The drivers that motivate organisations to establish a formal IT governance are:
a) Business environment- there are macro environment and micro environment, besides the very internal business environment which comprises organisational culture and adopted frameworks and processes.
b) Compliance - common compliance guidelines and influences include:
b.1) OECD Principles - what chiefly concerns these principles is financial stability, sustainability and economic efficiency. It's also in the OECD interests to ensure that stakeholders and shareholders are treated with fairness, widen the scope of corporate governance, introduce agency conflict solving and the development of the capital market.
b.2) the Cadbury Report - For financial reporting and accountability.
b.3) Sarbanes Oxley-Act - a law that was passed to ensure that the CEO should no longer be responsible for issuing financial reports and independent audits should also be conducted in order to avoid accounting scandals.
b.4) Basel, Basel II and Basel III - a set of rules resulting from a treaty held in Basel to regulate banks' activities.
b.5) Robert Monk - his writings dealt with harmful business practices and the need for directors, shareholders and councils to narrow their ties, in addition to the extinction of company owners holding seats as CEO.
c) IT as service Provider - IT is supposed to support the business activities and should be a means to carrying out the business strategy and goals
d) Technological integration - integrating processes and technologies saves time and energy as staff members have free access to whatever information they need at the right moment.

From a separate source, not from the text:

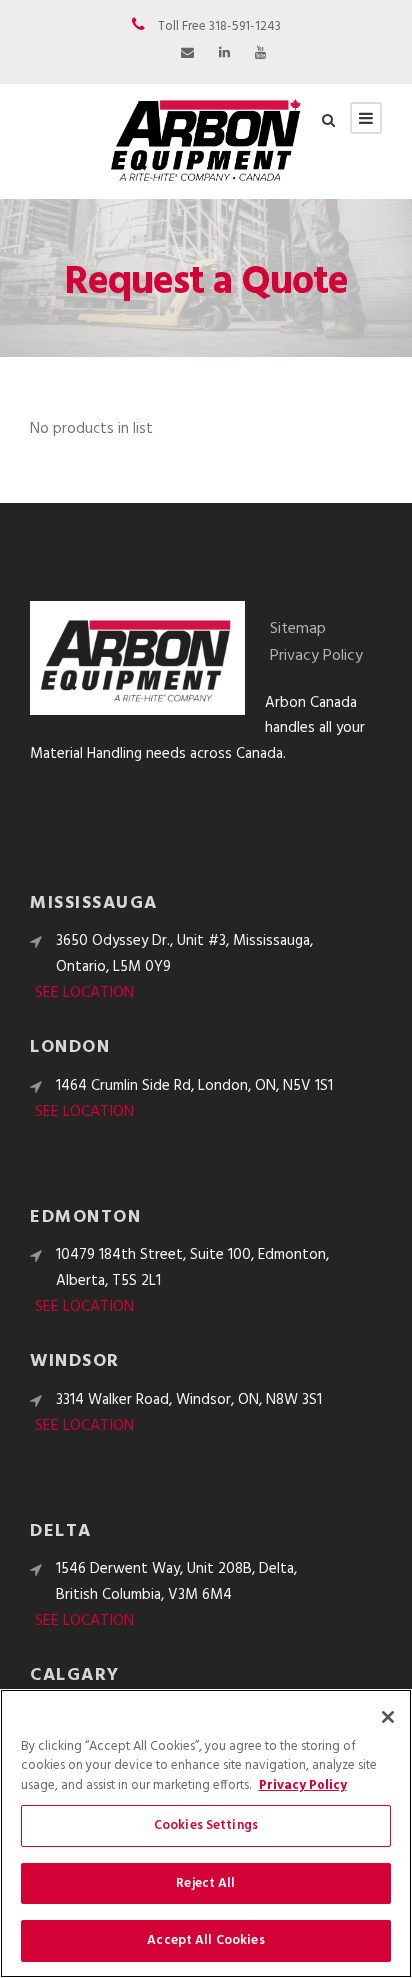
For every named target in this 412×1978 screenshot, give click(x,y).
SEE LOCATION (84, 993)
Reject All (205, 1883)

e) Information security - should be rooted on the principles described in ISO 27001. Other ISO standards:
ISO 9000 - quality management
ISO 9126 - Software Quality
ISO 12207 - Software Life cycle maturity
ISO 15504 - Software Development Process (if you catch yourself constantly harping on about windows being crappy, chalk it up to a lack of following ISO 9126 and ISO 15504 to design uality software programs!)
ISO 20000 - IT management Services
f) Business dependency on IT - there should always be a contingency plan when there is a major interruption in the service environment so as not to hinder business continuity. Business dependency on IT is a topic often broached in risk management.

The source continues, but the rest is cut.